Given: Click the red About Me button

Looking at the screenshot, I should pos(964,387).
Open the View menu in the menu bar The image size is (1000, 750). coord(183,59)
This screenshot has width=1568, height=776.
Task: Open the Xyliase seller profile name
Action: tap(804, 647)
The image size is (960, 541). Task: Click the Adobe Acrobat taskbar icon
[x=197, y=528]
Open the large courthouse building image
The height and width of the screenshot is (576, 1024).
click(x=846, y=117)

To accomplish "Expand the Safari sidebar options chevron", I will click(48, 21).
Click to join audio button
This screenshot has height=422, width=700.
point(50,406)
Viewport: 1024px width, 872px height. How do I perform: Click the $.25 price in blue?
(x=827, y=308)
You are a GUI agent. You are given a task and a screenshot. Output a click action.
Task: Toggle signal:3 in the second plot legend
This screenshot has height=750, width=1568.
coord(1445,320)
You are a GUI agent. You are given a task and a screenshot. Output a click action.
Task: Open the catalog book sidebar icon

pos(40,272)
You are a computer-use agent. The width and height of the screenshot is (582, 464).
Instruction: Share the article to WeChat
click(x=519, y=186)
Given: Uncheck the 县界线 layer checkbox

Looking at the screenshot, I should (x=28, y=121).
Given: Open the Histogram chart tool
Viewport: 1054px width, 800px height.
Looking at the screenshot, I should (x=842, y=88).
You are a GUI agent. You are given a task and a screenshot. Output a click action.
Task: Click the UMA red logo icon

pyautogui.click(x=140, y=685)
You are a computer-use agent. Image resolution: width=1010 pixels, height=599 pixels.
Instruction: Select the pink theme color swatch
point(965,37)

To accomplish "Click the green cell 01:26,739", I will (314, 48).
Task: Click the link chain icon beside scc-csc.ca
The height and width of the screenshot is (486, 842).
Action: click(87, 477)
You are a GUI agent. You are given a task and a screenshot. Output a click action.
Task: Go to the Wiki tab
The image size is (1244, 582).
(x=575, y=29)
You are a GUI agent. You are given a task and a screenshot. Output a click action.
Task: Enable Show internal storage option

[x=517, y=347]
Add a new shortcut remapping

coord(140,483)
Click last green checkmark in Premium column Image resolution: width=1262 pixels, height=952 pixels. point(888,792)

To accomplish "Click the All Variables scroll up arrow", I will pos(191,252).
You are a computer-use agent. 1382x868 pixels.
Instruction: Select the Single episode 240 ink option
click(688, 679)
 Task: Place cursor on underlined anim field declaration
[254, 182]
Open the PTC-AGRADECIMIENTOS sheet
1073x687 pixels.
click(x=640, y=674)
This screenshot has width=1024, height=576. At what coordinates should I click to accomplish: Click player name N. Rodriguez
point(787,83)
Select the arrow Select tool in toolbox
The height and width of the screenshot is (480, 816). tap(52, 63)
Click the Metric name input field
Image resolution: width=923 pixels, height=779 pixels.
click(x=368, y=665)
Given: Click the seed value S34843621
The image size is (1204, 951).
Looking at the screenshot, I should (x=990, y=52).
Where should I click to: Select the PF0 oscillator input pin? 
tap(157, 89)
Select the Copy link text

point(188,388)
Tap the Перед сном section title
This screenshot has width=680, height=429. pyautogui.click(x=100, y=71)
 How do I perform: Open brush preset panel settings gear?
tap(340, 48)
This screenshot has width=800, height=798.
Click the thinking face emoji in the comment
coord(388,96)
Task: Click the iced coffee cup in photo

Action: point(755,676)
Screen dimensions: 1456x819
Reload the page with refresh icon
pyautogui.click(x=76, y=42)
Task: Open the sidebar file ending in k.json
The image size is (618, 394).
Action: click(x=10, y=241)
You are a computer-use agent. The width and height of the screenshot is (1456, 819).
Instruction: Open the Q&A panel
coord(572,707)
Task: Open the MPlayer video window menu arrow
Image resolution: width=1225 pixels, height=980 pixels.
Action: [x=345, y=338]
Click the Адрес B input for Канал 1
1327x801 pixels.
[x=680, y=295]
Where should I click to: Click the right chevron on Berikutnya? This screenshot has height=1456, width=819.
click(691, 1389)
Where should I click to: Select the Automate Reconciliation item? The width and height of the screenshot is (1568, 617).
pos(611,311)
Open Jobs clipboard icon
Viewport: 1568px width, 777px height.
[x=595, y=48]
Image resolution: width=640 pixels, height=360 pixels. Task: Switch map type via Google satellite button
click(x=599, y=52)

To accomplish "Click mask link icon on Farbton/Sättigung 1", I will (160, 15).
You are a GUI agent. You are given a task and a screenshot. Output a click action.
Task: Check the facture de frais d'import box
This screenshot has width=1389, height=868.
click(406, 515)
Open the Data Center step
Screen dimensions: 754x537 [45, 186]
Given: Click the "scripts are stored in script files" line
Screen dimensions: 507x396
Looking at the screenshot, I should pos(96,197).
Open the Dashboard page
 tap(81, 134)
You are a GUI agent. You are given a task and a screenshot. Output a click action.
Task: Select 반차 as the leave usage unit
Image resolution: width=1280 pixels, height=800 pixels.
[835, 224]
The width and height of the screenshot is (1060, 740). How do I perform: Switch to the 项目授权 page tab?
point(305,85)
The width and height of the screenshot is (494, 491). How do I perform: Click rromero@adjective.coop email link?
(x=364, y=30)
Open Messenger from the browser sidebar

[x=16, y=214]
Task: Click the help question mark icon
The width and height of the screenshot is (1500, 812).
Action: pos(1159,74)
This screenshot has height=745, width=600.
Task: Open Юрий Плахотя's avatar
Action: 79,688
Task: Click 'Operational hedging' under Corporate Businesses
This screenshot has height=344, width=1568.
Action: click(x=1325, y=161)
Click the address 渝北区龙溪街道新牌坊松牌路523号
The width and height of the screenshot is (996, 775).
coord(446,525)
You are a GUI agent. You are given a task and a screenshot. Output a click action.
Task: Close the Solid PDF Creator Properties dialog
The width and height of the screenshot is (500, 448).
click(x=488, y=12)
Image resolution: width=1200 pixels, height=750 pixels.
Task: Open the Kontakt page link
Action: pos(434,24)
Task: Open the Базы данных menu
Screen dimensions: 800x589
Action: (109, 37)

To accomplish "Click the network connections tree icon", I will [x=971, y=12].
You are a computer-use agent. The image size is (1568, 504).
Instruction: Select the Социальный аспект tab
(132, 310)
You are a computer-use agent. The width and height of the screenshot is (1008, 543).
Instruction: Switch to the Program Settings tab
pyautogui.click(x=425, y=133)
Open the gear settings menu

########

The entire listing above should be returned exactly as written.

Output for this task:
Given: Click the red About Me button

Looking at the screenshot, I should pos(964,387).
Open the View menu in the menu bar The image size is (1000, 750). coord(183,59)
This screenshot has width=1568, height=776.
Task: Open the Xyliase seller profile name
Action: tap(804, 647)
The image size is (960, 541). Task: Click the Adobe Acrobat taskbar icon
[x=197, y=528]
Open the large courthouse building image
The height and width of the screenshot is (576, 1024).
click(x=846, y=117)

To accomplish "Expand the Safari sidebar options chevron", I will click(48, 21).
Click to join audio button
This screenshot has height=422, width=700.
point(50,406)
Viewport: 1024px width, 872px height. How do I perform: Click the $.25 price in blue?
(x=827, y=308)
You are a GUI agent. You are given a task and a screenshot. Output a click action.
Task: Toggle signal:3 in the second plot legend
This screenshot has height=750, width=1568.
coord(1445,320)
You are a GUI agent. You are given a task and a screenshot. Output a click action.
Task: Open the catalog book sidebar icon

pos(40,272)
You are a computer-use agent. The width and height of the screenshot is (582, 464).
Instruction: Share the article to WeChat
click(x=519, y=186)
Given: Uncheck the 县界线 layer checkbox

Looking at the screenshot, I should (x=28, y=121).
Given: Open the Histogram chart tool
Viewport: 1054px width, 800px height.
Looking at the screenshot, I should (x=842, y=88).
You are a GUI agent. You are given a task and a screenshot. Output a click action.
Task: Click the UMA red logo icon

pyautogui.click(x=140, y=685)
You are a computer-use agent. Image resolution: width=1010 pixels, height=599 pixels.
Instruction: Select the pink theme color swatch
point(965,37)

To accomplish "Click the green cell 01:26,739", I will (314, 48).
Task: Click the link chain icon beside scc-csc.ca
The height and width of the screenshot is (486, 842).
Action: click(87, 477)
You are a GUI agent. You are given a task and a screenshot. Output a click action.
Task: Go to the Wiki tab
The image size is (1244, 582).
(x=575, y=29)
You are a GUI agent. You are given a task and a screenshot. Output a click action.
Task: Enable Show internal storage option

[x=517, y=347]
Add a new shortcut remapping

coord(140,483)
Click last green checkmark in Premium column Image resolution: width=1262 pixels, height=952 pixels. point(888,792)

To accomplish "Click the All Variables scroll up arrow", I will pos(191,252).
You are a computer-use agent. 1382x868 pixels.
Instruction: Select the Single episode 240 ink option
click(688, 679)
 Task: Place cursor on underlined anim field declaration
[254, 182]
Open the PTC-AGRADECIMIENTOS sheet
1073x687 pixels.
click(x=640, y=674)
This screenshot has width=1024, height=576. At what coordinates should I click to accomplish: Click player name N. Rodriguez
point(787,83)
Select the arrow Select tool in toolbox
The height and width of the screenshot is (480, 816). tap(52, 63)
Click the Metric name input field
Image resolution: width=923 pixels, height=779 pixels.
click(x=368, y=665)
Given: Click the seed value S34843621
The image size is (1204, 951).
Looking at the screenshot, I should (x=990, y=52).
Where should I click to: Select the PF0 oscillator input pin? 
tap(157, 89)
Select the Copy link text

point(188,388)
Tap the Перед сном section title
This screenshot has width=680, height=429. pyautogui.click(x=100, y=71)
 How do I perform: Open brush preset panel settings gear?
tap(340, 48)
This screenshot has width=800, height=798.
Click the thinking face emoji in the comment
coord(388,96)
Task: Click the iced coffee cup in photo

Action: point(755,676)
Screen dimensions: 1456x819
Reload the page with refresh icon
pyautogui.click(x=76, y=42)
Task: Open the sidebar file ending in k.json
The image size is (618, 394).
Action: click(x=10, y=241)
You are a computer-use agent. The width and height of the screenshot is (1456, 819).
Instruction: Open the Q&A panel
coord(572,707)
Task: Open the MPlayer video window menu arrow
Image resolution: width=1225 pixels, height=980 pixels.
Action: [x=345, y=338]
Click the Адрес B input for Канал 1
1327x801 pixels.
[x=680, y=295]
Where should I click to: Click the right chevron on Berikutnya? This screenshot has height=1456, width=819.
click(691, 1389)
Where should I click to: Select the Automate Reconciliation item? The width and height of the screenshot is (1568, 617).
pos(611,311)
Open Jobs clipboard icon
Viewport: 1568px width, 777px height.
[x=595, y=48]
Image resolution: width=640 pixels, height=360 pixels. Task: Switch map type via Google satellite button
click(x=599, y=52)

To accomplish "Click mask link icon on Farbton/Sättigung 1", I will (160, 15).
You are a GUI agent. You are given a task and a screenshot. Output a click action.
Task: Check the facture de frais d'import box
This screenshot has width=1389, height=868.
click(406, 515)
Open the Data Center step
Screen dimensions: 754x537 [45, 186]
Given: Click the "scripts are stored in script files" line
Screen dimensions: 507x396
Looking at the screenshot, I should pos(96,197).
Open the Dashboard page
 tap(81, 134)
You are a GUI agent. You are given a task and a screenshot. Output a click action.
Task: Select 반차 as the leave usage unit
Image resolution: width=1280 pixels, height=800 pixels.
[835, 224]
The width and height of the screenshot is (1060, 740). How do I perform: Switch to the 项目授权 page tab?
point(305,85)
The width and height of the screenshot is (494, 491). How do I perform: Click rromero@adjective.coop email link?
(x=364, y=30)
Open Messenger from the browser sidebar

[x=16, y=214]
Task: Click the help question mark icon
The width and height of the screenshot is (1500, 812).
Action: pos(1159,74)
This screenshot has height=745, width=600.
Task: Open Юрий Плахотя's avatar
Action: 79,688
Task: Click 'Operational hedging' under Corporate Businesses
This screenshot has height=344, width=1568.
Action: click(x=1325, y=161)
Click the address 渝北区龙溪街道新牌坊松牌路523号
The width and height of the screenshot is (996, 775).
coord(446,525)
You are a GUI agent. You are given a task and a screenshot. Output a click action.
Task: Close the Solid PDF Creator Properties dialog
The width and height of the screenshot is (500, 448).
click(x=488, y=12)
Image resolution: width=1200 pixels, height=750 pixels.
Task: Open the Kontakt page link
Action: pos(434,24)
Task: Open the Базы данных menu
Screen dimensions: 800x589
Action: (109, 37)

To accomplish "Click the network connections tree icon", I will [x=971, y=12].
You are a computer-use agent. The image size is (1568, 504).
Instruction: Select the Социальный аспект tab
(132, 310)
You are a computer-use agent. The width and height of the screenshot is (1008, 543).
Instruction: Switch to the Program Settings tab
pyautogui.click(x=425, y=133)
Open the gear settings menu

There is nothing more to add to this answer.